[start DATA SECTION]

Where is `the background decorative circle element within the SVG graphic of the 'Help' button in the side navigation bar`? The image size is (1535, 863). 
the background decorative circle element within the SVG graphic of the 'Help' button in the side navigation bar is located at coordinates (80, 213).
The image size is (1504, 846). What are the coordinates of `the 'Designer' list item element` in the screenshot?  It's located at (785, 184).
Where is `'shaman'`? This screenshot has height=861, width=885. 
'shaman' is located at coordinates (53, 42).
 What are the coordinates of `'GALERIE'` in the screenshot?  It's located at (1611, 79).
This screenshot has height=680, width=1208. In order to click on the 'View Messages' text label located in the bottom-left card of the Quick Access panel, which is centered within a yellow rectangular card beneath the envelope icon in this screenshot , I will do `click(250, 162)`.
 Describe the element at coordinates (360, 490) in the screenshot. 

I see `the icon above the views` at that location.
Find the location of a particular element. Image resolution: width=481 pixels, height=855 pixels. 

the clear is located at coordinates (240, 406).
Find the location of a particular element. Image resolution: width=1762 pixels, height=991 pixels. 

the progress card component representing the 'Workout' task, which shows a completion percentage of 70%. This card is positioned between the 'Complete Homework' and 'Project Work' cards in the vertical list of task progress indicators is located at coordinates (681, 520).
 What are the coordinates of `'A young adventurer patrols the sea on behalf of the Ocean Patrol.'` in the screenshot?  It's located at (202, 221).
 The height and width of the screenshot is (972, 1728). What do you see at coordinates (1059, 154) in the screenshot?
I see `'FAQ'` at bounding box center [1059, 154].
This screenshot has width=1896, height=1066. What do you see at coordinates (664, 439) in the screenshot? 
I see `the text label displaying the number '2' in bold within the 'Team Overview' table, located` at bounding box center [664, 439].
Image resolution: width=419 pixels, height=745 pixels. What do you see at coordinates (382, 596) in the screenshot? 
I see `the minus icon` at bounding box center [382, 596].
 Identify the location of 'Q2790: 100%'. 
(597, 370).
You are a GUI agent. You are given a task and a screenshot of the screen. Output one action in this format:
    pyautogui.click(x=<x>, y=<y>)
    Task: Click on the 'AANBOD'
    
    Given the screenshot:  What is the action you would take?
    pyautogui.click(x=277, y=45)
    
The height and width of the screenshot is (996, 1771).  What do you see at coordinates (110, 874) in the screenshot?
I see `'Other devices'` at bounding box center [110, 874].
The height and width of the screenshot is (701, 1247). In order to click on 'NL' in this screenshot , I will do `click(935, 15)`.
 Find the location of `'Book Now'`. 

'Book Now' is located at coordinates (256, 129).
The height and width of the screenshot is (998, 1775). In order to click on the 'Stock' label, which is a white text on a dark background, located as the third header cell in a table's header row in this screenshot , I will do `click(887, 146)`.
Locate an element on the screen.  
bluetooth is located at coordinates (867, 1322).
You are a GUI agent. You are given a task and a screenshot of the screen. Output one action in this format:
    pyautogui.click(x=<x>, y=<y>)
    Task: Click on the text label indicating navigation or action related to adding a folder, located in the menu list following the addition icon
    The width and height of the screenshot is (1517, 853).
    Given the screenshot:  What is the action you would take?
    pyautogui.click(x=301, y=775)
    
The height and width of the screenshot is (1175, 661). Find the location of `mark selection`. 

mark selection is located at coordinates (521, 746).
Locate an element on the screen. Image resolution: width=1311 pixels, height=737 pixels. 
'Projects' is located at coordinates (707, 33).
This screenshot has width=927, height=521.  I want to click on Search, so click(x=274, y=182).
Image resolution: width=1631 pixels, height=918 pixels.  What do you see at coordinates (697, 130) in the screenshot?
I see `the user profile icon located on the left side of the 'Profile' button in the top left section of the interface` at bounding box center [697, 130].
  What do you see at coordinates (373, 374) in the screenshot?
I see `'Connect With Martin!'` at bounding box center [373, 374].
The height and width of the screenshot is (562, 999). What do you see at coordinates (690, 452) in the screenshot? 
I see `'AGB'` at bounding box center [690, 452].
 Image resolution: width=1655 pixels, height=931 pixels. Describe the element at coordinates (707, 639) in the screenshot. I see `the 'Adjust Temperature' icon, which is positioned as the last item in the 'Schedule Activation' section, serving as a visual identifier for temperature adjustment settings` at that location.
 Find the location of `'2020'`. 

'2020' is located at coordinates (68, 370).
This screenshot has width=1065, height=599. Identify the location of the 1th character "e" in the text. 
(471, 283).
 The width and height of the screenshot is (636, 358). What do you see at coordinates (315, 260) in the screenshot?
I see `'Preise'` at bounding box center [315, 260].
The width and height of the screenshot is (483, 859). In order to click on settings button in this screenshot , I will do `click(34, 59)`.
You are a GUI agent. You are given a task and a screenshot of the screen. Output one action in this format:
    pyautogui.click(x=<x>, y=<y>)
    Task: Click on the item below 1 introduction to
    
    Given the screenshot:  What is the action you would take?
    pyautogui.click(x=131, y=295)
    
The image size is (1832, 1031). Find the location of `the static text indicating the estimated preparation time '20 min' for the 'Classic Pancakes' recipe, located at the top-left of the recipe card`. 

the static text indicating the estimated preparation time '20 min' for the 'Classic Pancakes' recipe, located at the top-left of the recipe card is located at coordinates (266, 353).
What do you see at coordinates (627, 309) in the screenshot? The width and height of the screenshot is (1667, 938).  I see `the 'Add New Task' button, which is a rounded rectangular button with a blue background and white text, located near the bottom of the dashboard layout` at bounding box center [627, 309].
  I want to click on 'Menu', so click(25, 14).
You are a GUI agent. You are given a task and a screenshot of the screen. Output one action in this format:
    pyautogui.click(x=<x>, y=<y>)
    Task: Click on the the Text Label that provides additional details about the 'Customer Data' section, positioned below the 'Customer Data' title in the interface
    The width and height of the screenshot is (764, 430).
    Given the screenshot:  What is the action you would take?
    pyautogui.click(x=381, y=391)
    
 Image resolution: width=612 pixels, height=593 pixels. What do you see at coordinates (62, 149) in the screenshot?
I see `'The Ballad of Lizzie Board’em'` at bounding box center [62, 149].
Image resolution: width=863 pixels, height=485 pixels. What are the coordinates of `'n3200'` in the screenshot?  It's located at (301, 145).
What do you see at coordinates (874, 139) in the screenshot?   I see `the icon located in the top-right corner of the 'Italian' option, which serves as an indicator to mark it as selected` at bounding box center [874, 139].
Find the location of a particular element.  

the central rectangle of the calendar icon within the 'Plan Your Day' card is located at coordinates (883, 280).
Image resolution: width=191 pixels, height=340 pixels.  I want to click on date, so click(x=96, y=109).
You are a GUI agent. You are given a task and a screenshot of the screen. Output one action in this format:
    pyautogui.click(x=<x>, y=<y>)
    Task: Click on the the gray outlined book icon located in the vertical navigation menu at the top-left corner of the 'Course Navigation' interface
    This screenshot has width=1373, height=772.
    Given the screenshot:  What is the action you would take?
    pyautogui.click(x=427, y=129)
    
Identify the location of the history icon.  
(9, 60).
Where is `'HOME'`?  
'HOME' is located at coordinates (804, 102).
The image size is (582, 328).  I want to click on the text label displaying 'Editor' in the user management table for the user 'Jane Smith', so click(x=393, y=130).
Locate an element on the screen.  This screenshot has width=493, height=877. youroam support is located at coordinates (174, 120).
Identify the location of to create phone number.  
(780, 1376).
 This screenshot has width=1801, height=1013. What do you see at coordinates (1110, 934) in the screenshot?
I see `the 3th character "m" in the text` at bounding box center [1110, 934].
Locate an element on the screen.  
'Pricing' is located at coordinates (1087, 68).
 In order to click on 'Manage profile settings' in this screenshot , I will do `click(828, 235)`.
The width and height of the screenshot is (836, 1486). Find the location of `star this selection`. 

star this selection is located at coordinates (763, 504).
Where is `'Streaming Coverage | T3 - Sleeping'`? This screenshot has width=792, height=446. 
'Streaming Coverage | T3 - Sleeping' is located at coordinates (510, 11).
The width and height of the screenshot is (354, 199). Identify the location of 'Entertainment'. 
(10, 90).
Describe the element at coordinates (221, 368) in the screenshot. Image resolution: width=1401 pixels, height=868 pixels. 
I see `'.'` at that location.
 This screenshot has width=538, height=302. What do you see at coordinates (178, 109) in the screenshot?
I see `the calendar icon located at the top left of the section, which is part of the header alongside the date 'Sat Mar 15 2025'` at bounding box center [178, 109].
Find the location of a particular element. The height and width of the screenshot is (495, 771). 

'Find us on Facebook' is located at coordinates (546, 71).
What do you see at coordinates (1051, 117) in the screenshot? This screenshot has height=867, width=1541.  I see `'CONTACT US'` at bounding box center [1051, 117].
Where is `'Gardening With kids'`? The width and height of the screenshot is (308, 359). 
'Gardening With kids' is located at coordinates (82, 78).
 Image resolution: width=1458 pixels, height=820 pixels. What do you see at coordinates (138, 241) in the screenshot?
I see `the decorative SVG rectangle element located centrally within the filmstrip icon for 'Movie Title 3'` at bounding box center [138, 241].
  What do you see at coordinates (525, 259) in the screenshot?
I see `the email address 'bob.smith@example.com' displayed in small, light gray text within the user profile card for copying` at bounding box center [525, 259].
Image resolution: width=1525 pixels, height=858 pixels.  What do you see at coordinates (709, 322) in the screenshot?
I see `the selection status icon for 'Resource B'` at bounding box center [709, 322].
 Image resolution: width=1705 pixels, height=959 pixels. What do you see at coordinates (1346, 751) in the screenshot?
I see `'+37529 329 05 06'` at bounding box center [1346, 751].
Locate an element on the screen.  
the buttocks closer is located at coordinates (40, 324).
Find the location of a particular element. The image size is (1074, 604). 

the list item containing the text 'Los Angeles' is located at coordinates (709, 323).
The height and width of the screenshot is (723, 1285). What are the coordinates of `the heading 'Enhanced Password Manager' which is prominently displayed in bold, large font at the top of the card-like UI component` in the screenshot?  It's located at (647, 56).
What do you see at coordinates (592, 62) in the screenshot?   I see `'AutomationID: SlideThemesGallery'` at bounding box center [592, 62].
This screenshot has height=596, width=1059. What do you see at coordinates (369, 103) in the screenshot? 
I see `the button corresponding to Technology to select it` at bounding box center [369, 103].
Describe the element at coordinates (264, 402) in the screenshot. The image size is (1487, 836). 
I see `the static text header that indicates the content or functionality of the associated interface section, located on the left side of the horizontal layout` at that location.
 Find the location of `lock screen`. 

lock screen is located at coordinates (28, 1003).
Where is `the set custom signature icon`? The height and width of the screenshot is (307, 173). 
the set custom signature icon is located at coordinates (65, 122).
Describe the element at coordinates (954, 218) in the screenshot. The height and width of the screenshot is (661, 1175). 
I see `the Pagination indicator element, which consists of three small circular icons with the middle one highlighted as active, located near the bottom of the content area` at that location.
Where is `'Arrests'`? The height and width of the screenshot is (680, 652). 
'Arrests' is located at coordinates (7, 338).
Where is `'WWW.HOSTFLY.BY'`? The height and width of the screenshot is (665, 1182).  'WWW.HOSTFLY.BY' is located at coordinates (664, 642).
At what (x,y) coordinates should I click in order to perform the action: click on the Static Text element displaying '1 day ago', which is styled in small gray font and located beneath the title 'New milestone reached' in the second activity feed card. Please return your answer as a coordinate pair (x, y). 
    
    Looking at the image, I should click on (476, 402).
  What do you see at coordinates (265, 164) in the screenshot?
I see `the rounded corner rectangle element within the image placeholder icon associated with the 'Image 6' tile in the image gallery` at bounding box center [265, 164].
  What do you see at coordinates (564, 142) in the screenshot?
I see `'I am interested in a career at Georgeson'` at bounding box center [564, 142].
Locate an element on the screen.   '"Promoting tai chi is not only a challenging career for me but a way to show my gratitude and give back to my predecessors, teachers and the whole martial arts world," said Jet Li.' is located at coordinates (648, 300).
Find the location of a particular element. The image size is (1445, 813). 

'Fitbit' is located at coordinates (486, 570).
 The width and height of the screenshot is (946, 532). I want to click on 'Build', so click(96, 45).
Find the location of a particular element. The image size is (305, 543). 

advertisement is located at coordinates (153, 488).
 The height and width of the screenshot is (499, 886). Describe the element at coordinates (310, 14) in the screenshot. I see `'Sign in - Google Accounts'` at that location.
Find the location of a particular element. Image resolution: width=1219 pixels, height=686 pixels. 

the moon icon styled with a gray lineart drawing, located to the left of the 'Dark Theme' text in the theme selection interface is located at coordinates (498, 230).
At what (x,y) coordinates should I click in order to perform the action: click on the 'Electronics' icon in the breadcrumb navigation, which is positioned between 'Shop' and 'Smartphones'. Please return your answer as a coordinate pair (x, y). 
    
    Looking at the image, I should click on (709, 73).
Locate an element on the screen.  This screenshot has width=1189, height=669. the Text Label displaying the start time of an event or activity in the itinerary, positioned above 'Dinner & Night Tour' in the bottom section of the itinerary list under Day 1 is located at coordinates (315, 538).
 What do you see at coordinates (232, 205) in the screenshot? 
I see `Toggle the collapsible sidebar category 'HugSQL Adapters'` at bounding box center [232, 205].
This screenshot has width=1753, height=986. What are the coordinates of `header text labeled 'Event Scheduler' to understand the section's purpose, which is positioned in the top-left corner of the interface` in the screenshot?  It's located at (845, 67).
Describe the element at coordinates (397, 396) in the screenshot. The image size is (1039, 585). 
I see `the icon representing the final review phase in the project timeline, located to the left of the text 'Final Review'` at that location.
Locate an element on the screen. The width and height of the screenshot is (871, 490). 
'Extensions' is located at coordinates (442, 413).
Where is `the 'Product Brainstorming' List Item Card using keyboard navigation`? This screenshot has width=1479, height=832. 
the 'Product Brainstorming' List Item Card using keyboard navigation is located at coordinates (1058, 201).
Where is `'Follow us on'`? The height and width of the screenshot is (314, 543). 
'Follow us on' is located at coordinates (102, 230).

[end DATA SECTION]

_PROBLEM DETAILS_.
Can you quote the rows above word for word, starting at the line that contains "is (305, 543)." and stopping after the line that contains "the moon icon"?

_EXPECTED ANSWER_.
Find the location of a particular element. The image size is (305, 543). 

advertisement is located at coordinates (153, 488).
 The height and width of the screenshot is (499, 886). Describe the element at coordinates (310, 14) in the screenshot. I see `'Sign in - Google Accounts'` at that location.
Find the location of a particular element. Image resolution: width=1219 pixels, height=686 pixels. 

the moon icon styled with a gray lineart drawing, located to the left of the 'Dark Theme' text in the theme selection interface is located at coordinates (498, 230).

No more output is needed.